TASK - The material below holds pictures; leave them out, and copy exactly, and only, the lines from the one with "You are a GUI" through the last.

TASK MATERIAL -
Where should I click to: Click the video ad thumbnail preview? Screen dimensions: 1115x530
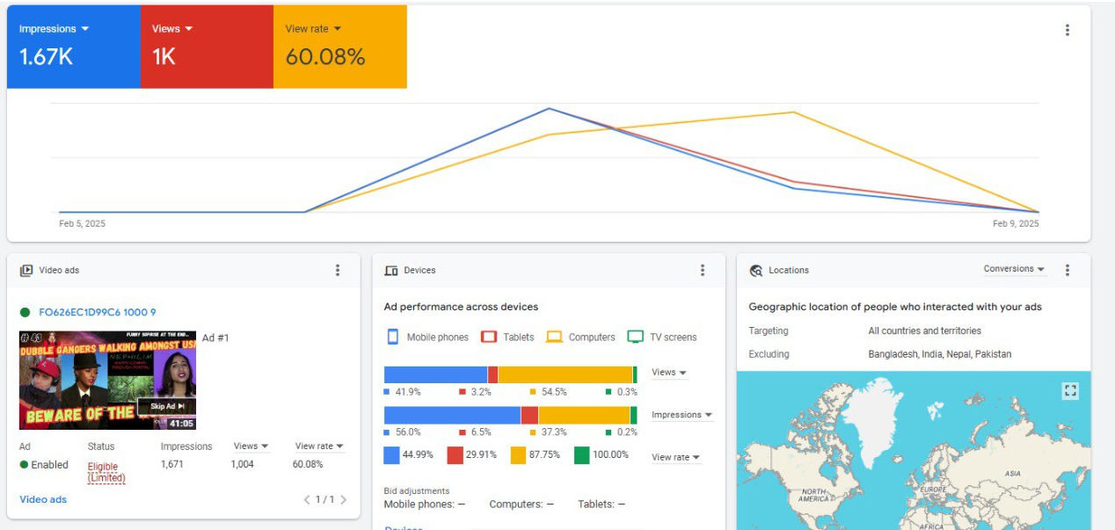pyautogui.click(x=107, y=380)
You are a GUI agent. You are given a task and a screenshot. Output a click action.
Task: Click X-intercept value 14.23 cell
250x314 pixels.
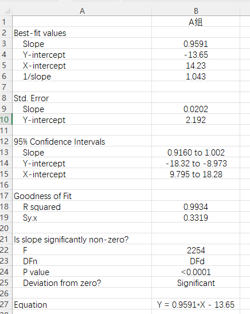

TASK RESPONSE -
You are a GUI agent. You are given a task and a screenshot. Output a click action.
Task: Click X-intercept value 14.23 cell
250x314 pixels.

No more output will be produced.